WORK REQUIRED: Print the line containing "Given: Click the" and every later line of the records. Keep each one exactly as given, ending with the last.

.....

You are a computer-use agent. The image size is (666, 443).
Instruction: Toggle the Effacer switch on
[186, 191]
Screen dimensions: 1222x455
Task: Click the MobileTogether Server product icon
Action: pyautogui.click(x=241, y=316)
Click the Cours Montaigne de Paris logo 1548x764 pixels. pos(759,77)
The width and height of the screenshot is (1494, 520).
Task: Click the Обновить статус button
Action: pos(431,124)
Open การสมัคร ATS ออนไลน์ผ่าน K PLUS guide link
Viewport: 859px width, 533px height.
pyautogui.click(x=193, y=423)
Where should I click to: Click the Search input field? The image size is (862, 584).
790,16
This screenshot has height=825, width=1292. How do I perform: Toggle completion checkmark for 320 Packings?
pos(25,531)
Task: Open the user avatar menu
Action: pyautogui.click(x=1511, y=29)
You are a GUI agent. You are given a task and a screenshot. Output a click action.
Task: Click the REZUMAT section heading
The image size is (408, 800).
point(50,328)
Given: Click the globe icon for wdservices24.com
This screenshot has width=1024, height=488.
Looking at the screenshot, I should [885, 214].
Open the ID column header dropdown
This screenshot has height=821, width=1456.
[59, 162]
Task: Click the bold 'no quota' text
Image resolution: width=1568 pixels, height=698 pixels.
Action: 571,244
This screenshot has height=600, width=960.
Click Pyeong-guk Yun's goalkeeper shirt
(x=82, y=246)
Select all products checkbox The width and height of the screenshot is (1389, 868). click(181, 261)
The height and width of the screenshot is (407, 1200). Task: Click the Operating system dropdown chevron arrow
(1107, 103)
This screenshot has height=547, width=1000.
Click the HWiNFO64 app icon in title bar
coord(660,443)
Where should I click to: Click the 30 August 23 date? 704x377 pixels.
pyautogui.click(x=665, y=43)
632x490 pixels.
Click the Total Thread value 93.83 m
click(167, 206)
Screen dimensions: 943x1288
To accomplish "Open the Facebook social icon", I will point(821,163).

.....

EXERCISE SOLUTION:
Given: Click the globe icon for wdservices24.com
This screenshot has width=1024, height=488.
Looking at the screenshot, I should [885, 214].
Open the ID column header dropdown
This screenshot has height=821, width=1456.
[59, 162]
Task: Click the bold 'no quota' text
Image resolution: width=1568 pixels, height=698 pixels.
Action: 571,244
This screenshot has height=600, width=960.
Click Pyeong-guk Yun's goalkeeper shirt
(x=82, y=246)
Select all products checkbox The width and height of the screenshot is (1389, 868). click(181, 261)
The height and width of the screenshot is (407, 1200). Task: Click the Operating system dropdown chevron arrow
(1107, 103)
This screenshot has height=547, width=1000.
Click the HWiNFO64 app icon in title bar
coord(660,443)
Where should I click to: Click the 30 August 23 date? 704x377 pixels.
pyautogui.click(x=665, y=43)
632x490 pixels.
Click the Total Thread value 93.83 m
click(167, 206)
Screen dimensions: 943x1288
To accomplish "Open the Facebook social icon", I will point(821,163).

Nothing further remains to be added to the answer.